##### WORKING DATA
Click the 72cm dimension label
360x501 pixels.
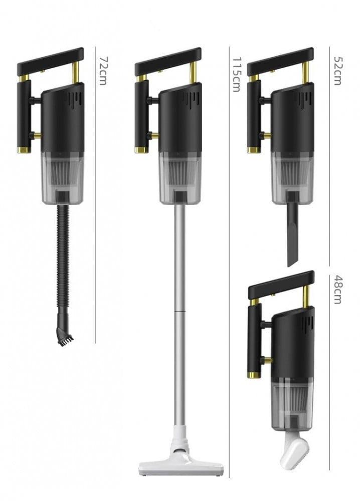click(103, 71)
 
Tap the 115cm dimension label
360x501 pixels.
click(236, 75)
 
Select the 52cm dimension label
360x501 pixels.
click(337, 71)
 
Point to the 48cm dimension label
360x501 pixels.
click(337, 289)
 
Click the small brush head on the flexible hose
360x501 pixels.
click(65, 336)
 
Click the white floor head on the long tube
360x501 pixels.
click(182, 467)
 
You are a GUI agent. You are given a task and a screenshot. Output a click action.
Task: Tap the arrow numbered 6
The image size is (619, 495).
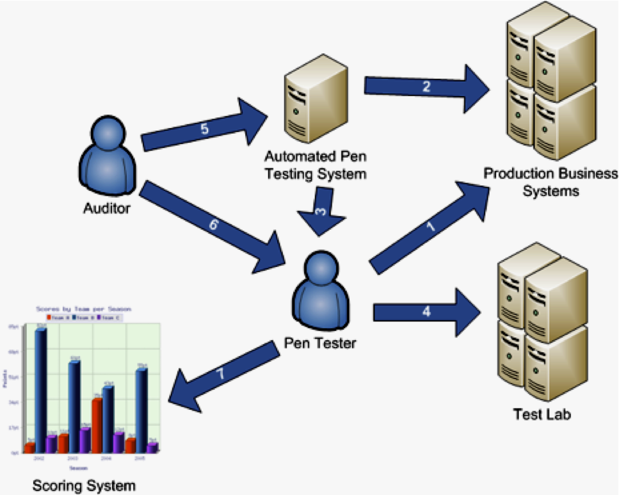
##########
• [TASK TO CARRY OUT]:
Starting at the line containing "You are a GUI" and continuing through the end of the material, write those lines out again with "arrow" changed to "circle" and nothing else altered. Leave out the pictures.

• [THE SOLUTION]:
You are a GUI agent. You are given a task and a screenshot. Output a click action.
Task: Tap the circle numbered 6
The image size is (619, 495).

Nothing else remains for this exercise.